Nested Remote Functions#

Remote functions can call other remote functions, resulting in nested tasks. For example, consider the following.

import ray


@ray.remote
def f():
    return 1


@ray.remote
def g():
    # Call f 4 times and return the resulting object refs.
    return [f.remote() for _ in range(4)]


@ray.remote
def h():
    # Call f 4 times, block until those 4 tasks finish,
    # retrieve the results, and return the values.
    return ray.get([f.remote() for _ in range(4)])


Then calling g and h produces the following behavior.

>>> ray.get(g.remote())
[ObjectRef(b1457ba0911ae84989aae86f89409e953dd9a80e),
 ObjectRef(7c14a1d13a56d8dc01e800761a66f09201104275),
 ObjectRef(99763728ffc1a2c0766a2000ebabded52514e9a6),
 ObjectRef(9c2f372e1933b04b2936bb6f58161285829b9914)]

>>> ray.get(h.remote())
[1, 1, 1, 1]

One limitation is that the definition of f must come before the definitions of g and h because as soon as g is defined, it will be pickled and shipped to the workers, and so if f hasn’t been defined yet, the definition will be incomplete.
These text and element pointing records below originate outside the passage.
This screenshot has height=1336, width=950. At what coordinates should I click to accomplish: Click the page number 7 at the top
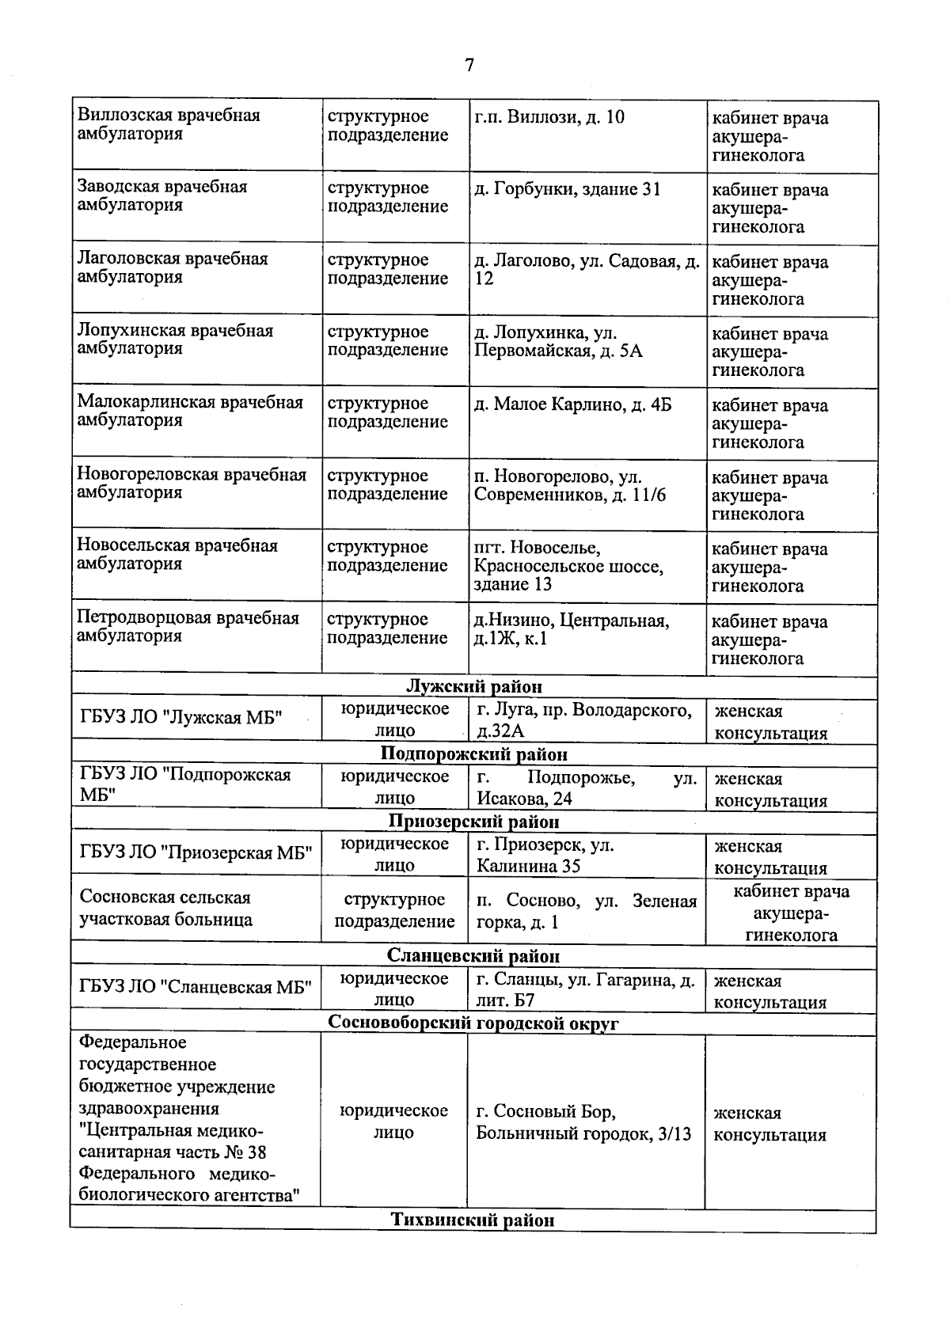point(469,65)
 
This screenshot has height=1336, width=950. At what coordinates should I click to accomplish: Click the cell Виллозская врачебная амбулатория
point(169,124)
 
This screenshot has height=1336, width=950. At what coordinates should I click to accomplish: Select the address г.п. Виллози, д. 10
point(549,117)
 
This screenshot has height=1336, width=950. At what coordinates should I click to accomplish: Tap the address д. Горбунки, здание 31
point(567,189)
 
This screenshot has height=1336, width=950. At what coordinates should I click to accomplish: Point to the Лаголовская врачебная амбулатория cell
point(173,268)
Yielding Resources While Blocked#

Ray will release CPU resources when being blocked. This prevents deadlock cases where the nested tasks are waiting for the CPU resources held by the parent task. Consider the following remote function.

@ray.remote(num_cpus=1, num_gpus=1)
def g():
    return ray.get(f.remote())


When a g task is executing, it will release its CPU resources when it gets blocked in the call to ray.get. It will reacquire the CPU resources when ray.get returns. It will retain its GPU resources throughout the lifetime of the task because the task will most likely continue to use GPU memory.